* [TESTO]
━━━━━━━━

In definitiva, possiamo dire che è l’ambiente il vero artefice della nostra salute nel bene e nel male … certamente vi sono poi variabilità individuali e legate alle varie fasi della vita (infanzia, gravidanza, ecc.) che ci rendono più o meno suscettibili ai vari agenti inquinanti, ma è proprio per questo che le frange più sensibili della popolazione andrebbero maggiormente protette.
L’origine del cancro non risiederebbe quindi solo in mutazioni casuali insorte nel DNA, come sempre si è pensato, ma anche in centinaia di migliaia di modificazioni epigenetiche indotte dalla miriade di agenti fisici e sostanze chimiche tossiche e pericolose con cui veniamo in contatto ancor prima di nascere e che alla fine finiscono per danneggiare in modo irreversibile lo stesso DNA.

━━━━━━━━

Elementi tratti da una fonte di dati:
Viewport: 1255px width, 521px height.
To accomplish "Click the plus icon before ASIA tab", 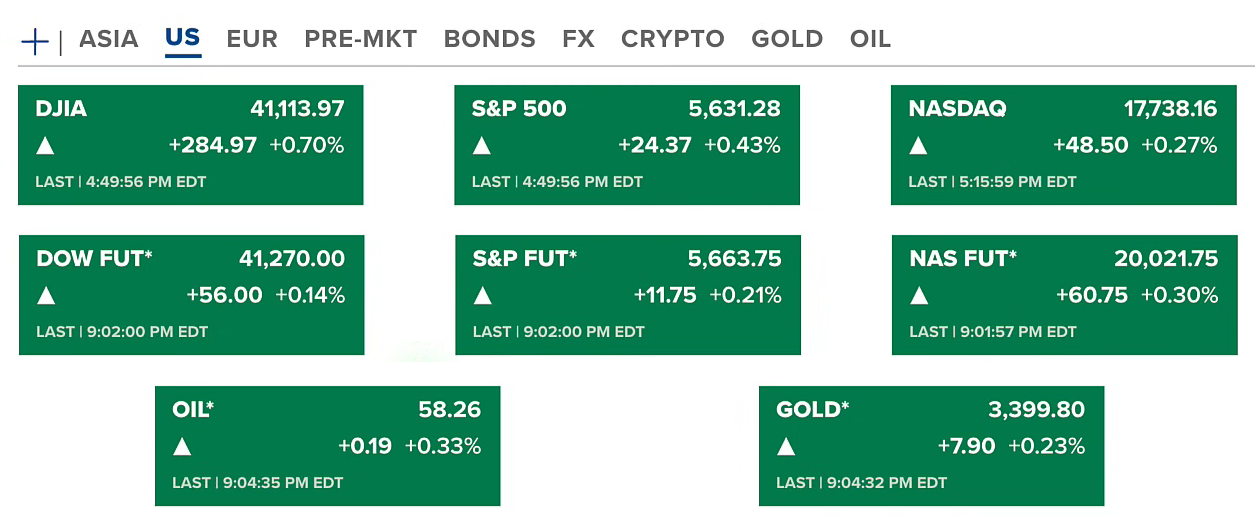I will (35, 42).
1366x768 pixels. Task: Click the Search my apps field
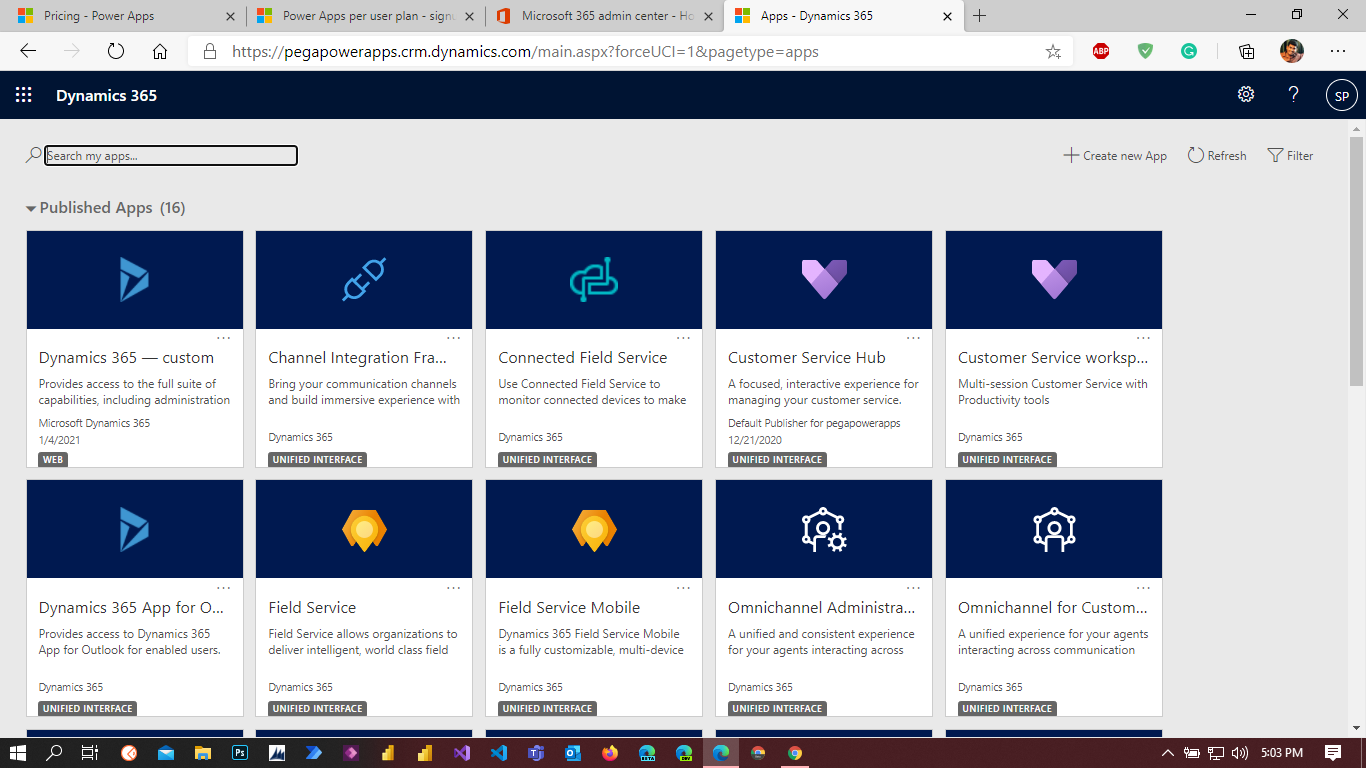click(x=171, y=156)
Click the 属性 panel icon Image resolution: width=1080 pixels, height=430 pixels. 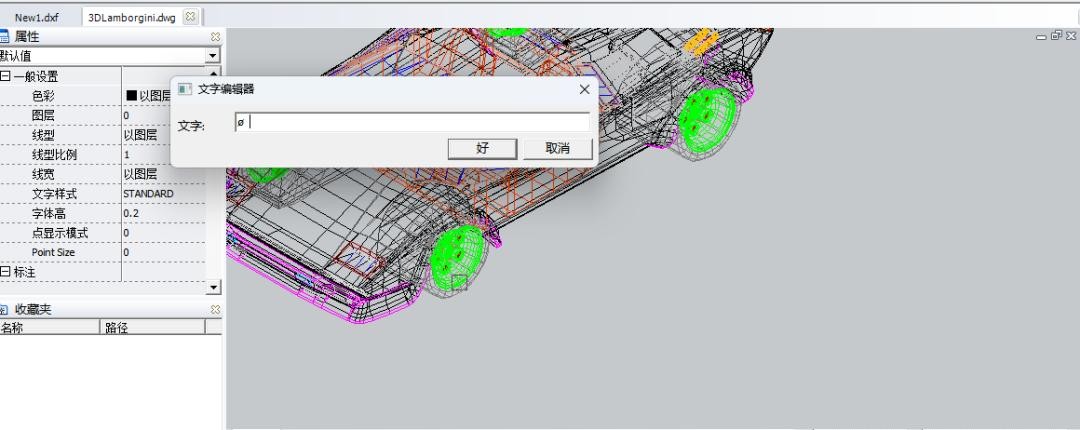click(x=4, y=37)
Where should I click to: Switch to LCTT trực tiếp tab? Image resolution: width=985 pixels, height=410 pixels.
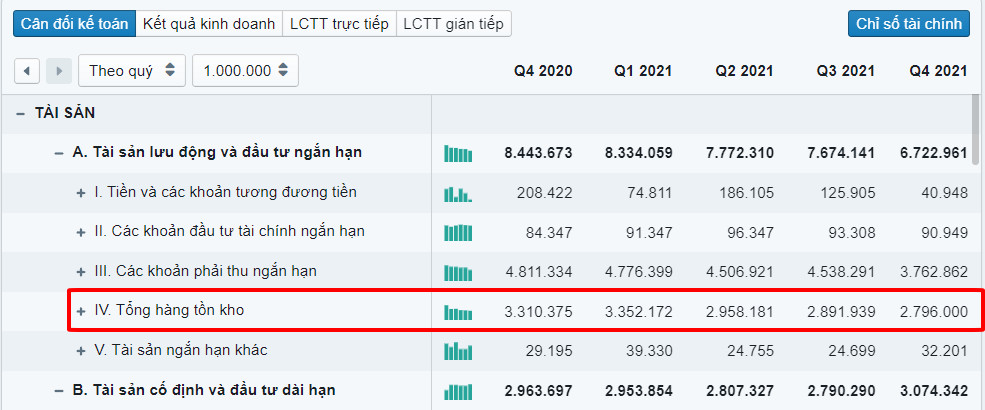tap(339, 24)
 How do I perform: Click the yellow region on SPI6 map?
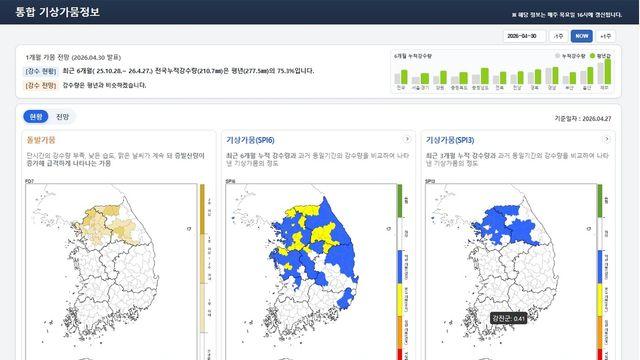pos(324,234)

━━━━━━━━

* [ATTIVITÀ PREVISTE]
A - Rispondi a queste domande sul testo su ambiente e salute:
(i) Chi è indicato come il vero artefice della nostra salute?
(ii) Quali fasi della vita sono citate come esempio tra parentesi?
(iii) Oltre alle mutazioni casuali insorte nel DNA, in che cosa risiederebbe anche l'origine del cancro?
B - Prosegui il testo su ambiente e salute dopo la sua ultima frase.

* [RISPOSTE]
A -
(i) L'ambiente.
(ii) L'infanzia e la gravidanza.
(iii) In centinaia di migliaia di modificazioni epigenetiche indotte dalla miriade di agenti fisici e sostanze chimiche tossiche e pericolose con cui veniamo in contatto ancor prima di nascere.

B -
L’articolo di Lancet sostiene che per vincere la guerra contro il cancro dobbiamo ripensarne la strategia e abbiamo bisogno di una nuova e diversa visione del “campo di battaglia”: se l’epigenetica ci insegna che è l’ambiente, nel senso più ampio del termine, ad influenzare il nostro genoma, allora è logico pensare che è l’ambiente è il vero bersaglio su cui dobbiamo indirizzare i nostri sforzi.
Questa nuova visione della relazione fra ambiente e salute è musica per le orecchie di coloro che da decenni si battono per una riduzione dell’esposizione della popolazione agli agenti inquinanti e cancerogeni e ha un unico nome: Prevenzione Primaria. La prevenzione primaria non può essere ridotta solo alle indicazioni riguardanti gli “stili di vita – in primis evitare il fumo – ma deve intervenire decisamente sulla salubrità degli ambienti di vita e di lavoro. Queste considerazioni non sono mere speculazioni scientifiche, ma hanno concrete e importanti ricadute. Ci stiamo muovendo in questa direzione? Temo proprio di no.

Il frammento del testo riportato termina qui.